→ **ABOUT THIS EXERCISE**: Output the first line of the listing and each line after it, up to and including the line that contains "Building a Culture", exactly as written, minus the pictures.
○ ○ ○
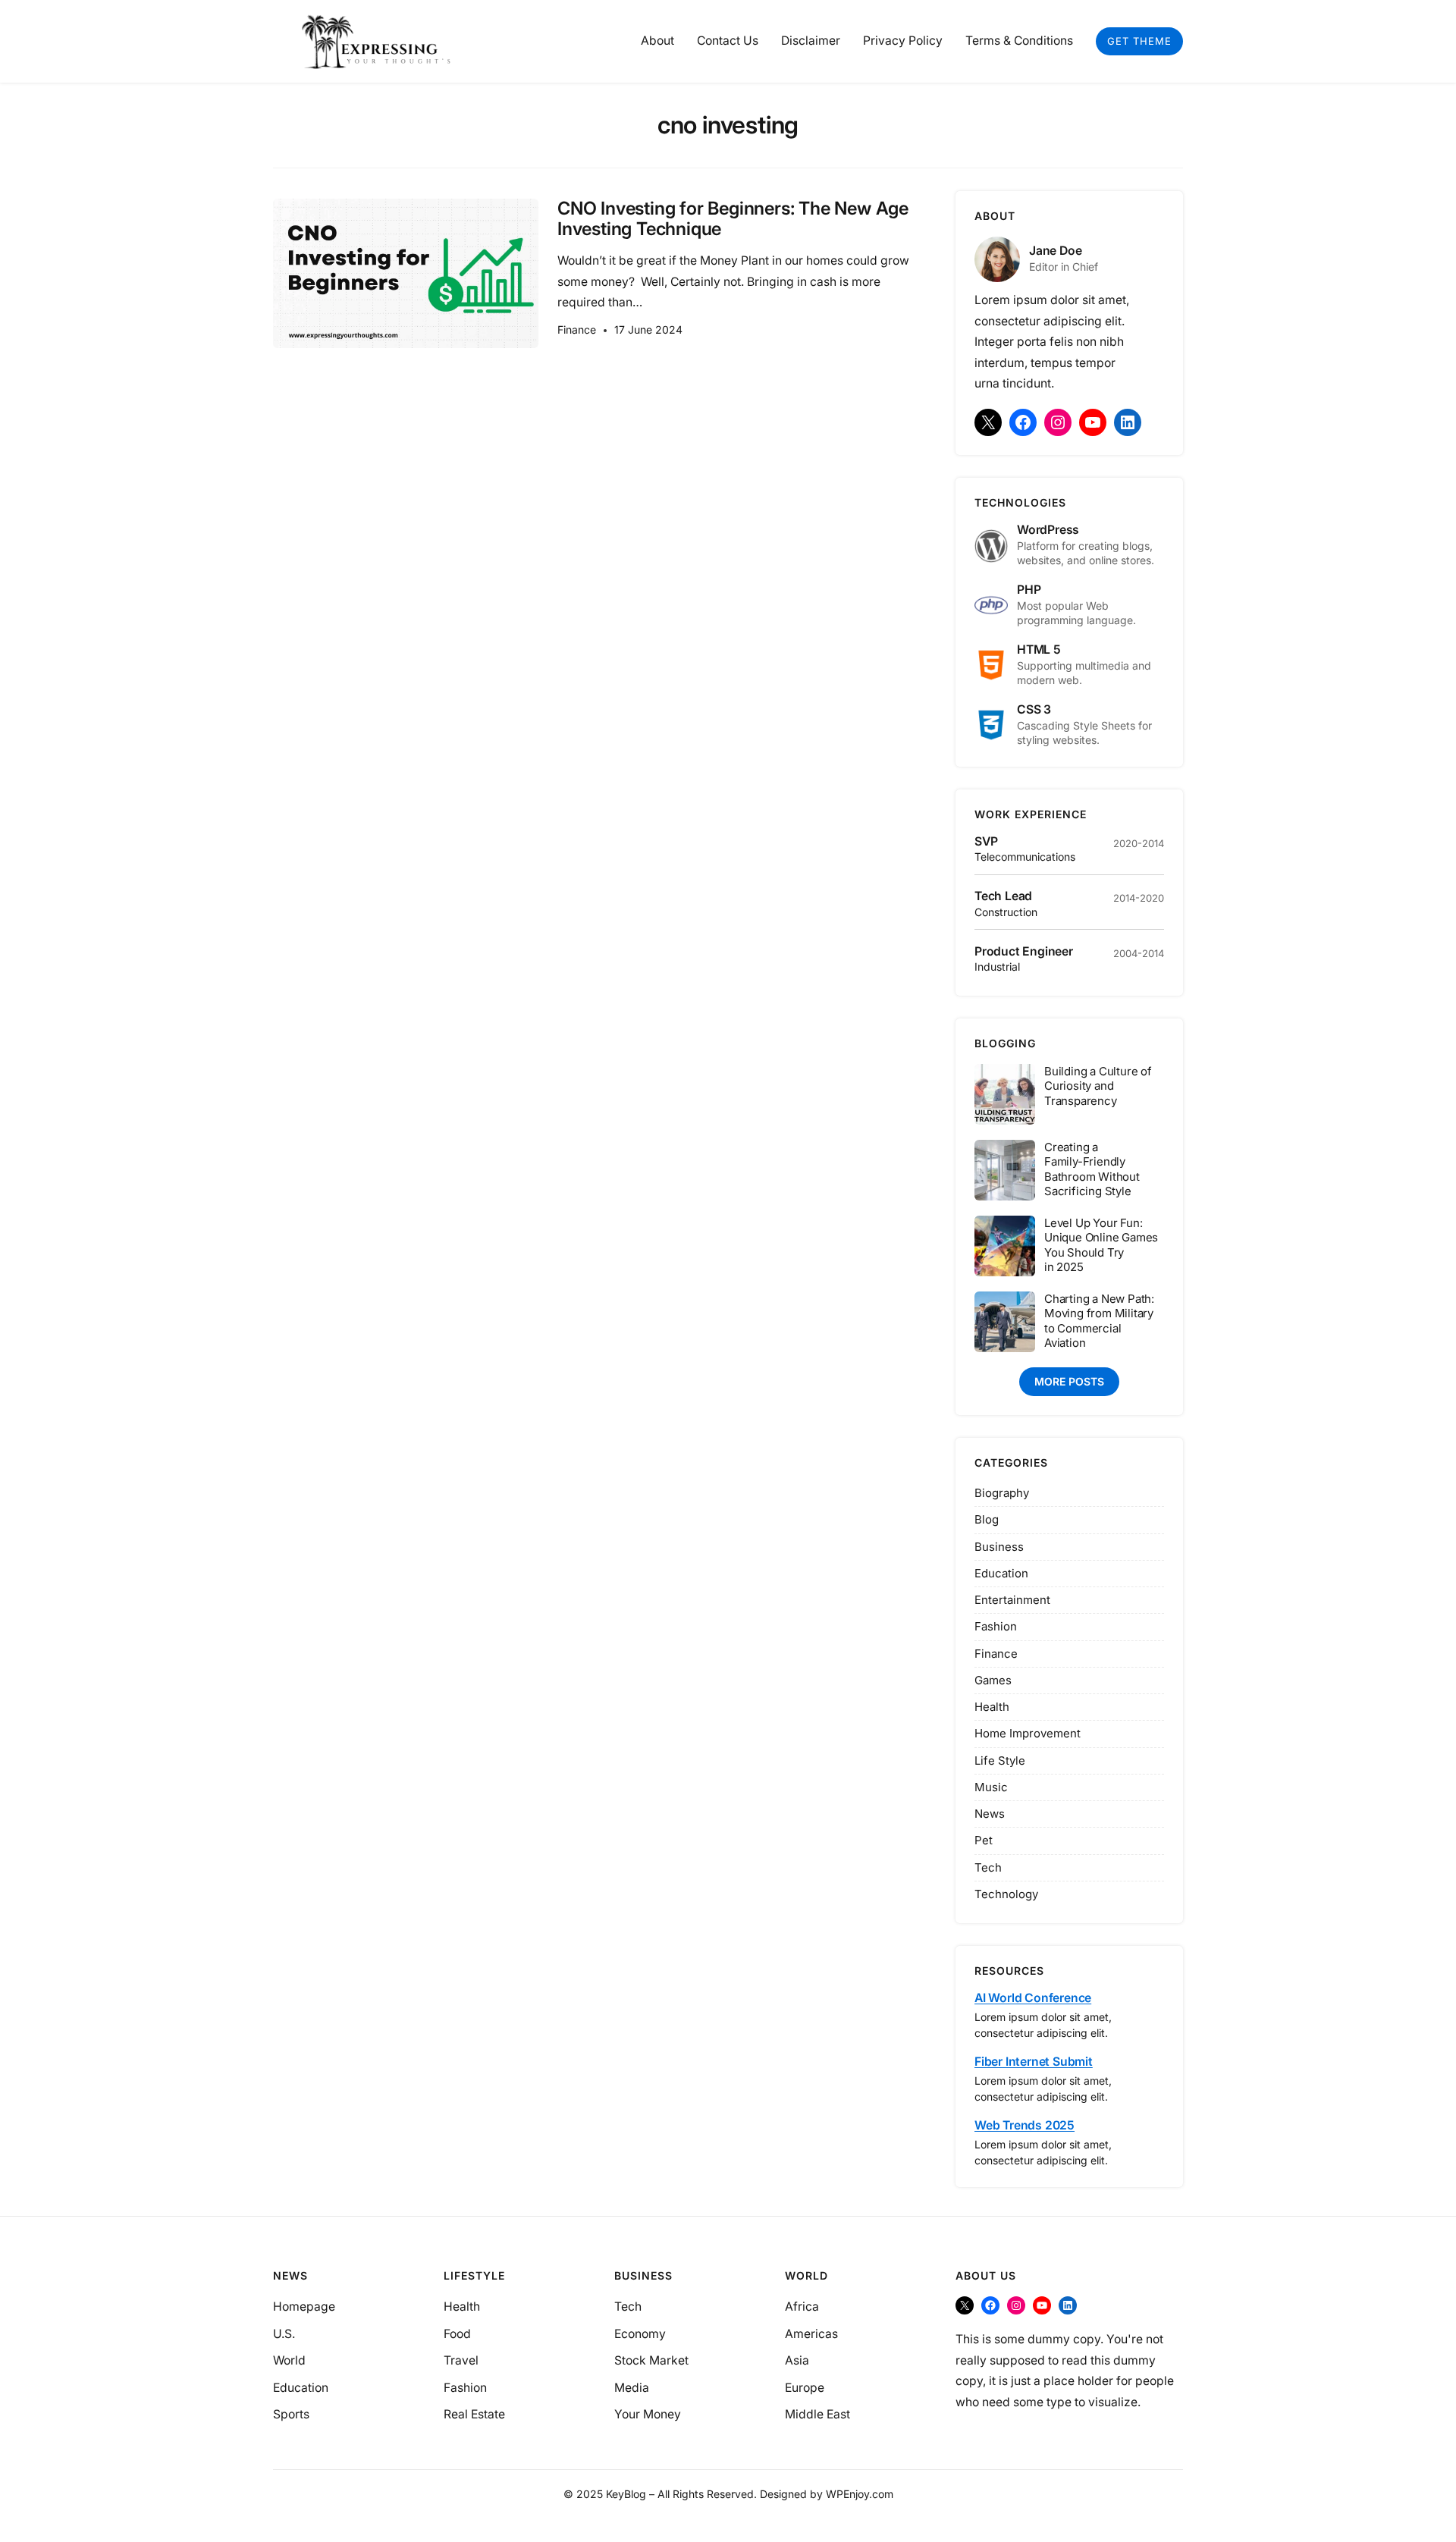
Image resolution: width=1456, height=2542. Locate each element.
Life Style (999, 1760)
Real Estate (474, 2414)
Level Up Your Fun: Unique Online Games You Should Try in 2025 (1101, 1245)
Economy (640, 2334)
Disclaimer (810, 40)
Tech (988, 1867)
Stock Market (651, 2360)
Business (999, 1546)
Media (631, 2387)
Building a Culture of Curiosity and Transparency (1098, 1086)
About (657, 40)
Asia (797, 2360)
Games (993, 1680)
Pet (983, 1840)
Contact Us (727, 40)
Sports (291, 2414)
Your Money (647, 2414)
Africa (802, 2306)
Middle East (817, 2414)
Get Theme (1139, 41)
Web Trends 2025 (1024, 2125)
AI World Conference (1032, 1998)
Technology (1006, 1894)
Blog (986, 1519)
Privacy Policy (903, 40)
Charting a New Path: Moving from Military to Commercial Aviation (1099, 1321)
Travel (461, 2360)
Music (991, 1787)
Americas (811, 2334)
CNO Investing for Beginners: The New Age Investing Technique (732, 219)
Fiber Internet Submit (1033, 2061)
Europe (804, 2387)
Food (457, 2334)
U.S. (284, 2334)
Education (1001, 1573)
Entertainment (1012, 1600)
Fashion (995, 1626)
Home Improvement (1027, 1733)
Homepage (304, 2306)
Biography (1001, 1493)
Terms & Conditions (1019, 40)
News (989, 1813)
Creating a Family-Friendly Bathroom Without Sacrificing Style (1092, 1169)
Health (991, 1706)
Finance (576, 329)
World (289, 2360)
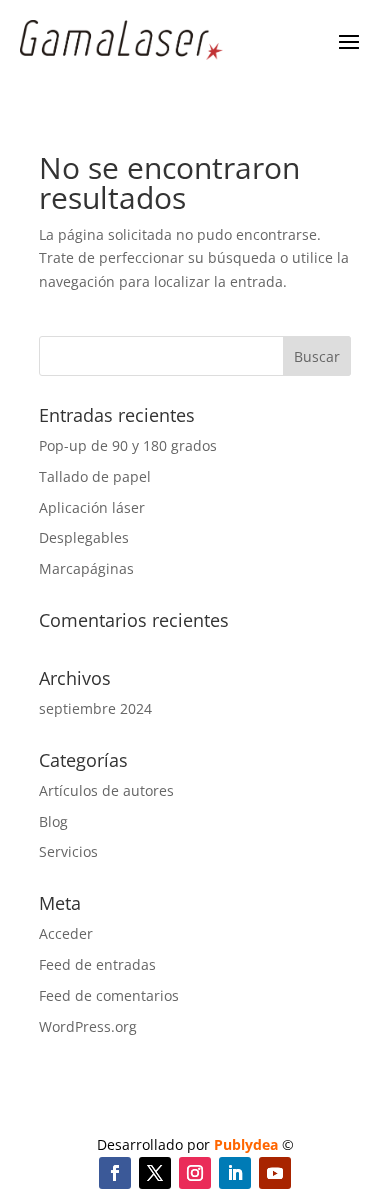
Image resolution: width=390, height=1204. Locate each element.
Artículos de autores (106, 790)
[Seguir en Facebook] (115, 1173)
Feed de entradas (97, 964)
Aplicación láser (92, 507)
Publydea (246, 1144)
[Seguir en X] (155, 1173)
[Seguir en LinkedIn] (235, 1173)
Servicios (68, 851)
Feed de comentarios (109, 995)
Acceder (66, 933)
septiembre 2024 (95, 708)
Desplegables (84, 537)
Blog (53, 821)
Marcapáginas (86, 568)
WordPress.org (88, 1026)
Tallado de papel (95, 476)
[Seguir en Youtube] (275, 1173)
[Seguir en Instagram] (195, 1173)
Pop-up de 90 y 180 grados (128, 445)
○ ○ ○
→ **SOLUTION**:
Image resolution: width=1456, height=2542. Locate each element.
Life Style (999, 1760)
Real Estate (474, 2414)
Level Up Your Fun: Unique Online Games You Should Try in 2025 (1101, 1245)
Economy (640, 2334)
Disclaimer (810, 40)
Tech (988, 1867)
Stock Market (651, 2360)
Business (999, 1546)
Media (631, 2387)
Building a Culture of Curiosity and Transparency (1098, 1086)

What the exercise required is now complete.